Records for processing
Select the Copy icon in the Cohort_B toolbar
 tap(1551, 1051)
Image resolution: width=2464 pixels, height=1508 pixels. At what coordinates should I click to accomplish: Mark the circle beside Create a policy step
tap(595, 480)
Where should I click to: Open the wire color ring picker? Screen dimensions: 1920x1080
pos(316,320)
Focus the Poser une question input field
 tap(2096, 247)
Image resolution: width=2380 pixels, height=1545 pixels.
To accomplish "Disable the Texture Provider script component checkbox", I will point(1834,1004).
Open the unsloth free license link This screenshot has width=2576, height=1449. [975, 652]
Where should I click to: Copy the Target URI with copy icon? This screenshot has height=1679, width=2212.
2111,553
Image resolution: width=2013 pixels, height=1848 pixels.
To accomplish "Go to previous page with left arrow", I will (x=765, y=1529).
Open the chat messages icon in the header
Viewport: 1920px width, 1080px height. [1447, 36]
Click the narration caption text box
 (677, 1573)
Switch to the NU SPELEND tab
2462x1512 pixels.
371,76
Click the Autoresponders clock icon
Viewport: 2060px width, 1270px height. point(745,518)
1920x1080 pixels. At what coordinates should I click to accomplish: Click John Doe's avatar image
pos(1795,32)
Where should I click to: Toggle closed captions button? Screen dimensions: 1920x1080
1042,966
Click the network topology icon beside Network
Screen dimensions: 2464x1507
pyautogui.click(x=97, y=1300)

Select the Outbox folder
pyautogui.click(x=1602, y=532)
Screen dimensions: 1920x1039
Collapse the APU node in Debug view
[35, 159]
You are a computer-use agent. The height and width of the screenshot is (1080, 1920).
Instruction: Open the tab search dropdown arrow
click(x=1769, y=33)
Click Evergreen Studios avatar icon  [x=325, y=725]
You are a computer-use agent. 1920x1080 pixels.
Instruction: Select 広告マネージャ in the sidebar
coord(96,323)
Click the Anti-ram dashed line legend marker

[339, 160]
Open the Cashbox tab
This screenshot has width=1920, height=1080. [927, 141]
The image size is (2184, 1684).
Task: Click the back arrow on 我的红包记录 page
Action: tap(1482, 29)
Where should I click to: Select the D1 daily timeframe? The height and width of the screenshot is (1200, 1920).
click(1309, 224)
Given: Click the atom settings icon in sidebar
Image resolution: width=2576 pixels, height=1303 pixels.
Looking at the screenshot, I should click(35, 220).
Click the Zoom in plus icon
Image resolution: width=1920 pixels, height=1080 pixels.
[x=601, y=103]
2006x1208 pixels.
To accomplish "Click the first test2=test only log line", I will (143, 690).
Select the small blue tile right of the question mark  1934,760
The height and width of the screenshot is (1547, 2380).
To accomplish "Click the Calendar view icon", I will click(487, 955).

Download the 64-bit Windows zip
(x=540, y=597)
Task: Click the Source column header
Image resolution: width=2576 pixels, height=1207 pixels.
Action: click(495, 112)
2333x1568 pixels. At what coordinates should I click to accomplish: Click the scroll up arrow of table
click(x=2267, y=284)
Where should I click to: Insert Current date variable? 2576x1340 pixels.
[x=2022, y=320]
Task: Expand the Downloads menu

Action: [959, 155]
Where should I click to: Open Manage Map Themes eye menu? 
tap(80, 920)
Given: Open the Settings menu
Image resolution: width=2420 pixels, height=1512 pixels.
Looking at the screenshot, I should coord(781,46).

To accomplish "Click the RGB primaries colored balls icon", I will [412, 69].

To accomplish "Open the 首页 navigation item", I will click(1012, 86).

Description of the task
Go over the listing above and return each line with "agent".

Problem solution
You are a computer-use agent. The height and width of the screenshot is (1080, 1920).
You are a computer-use agent. 1920x1080 pixels.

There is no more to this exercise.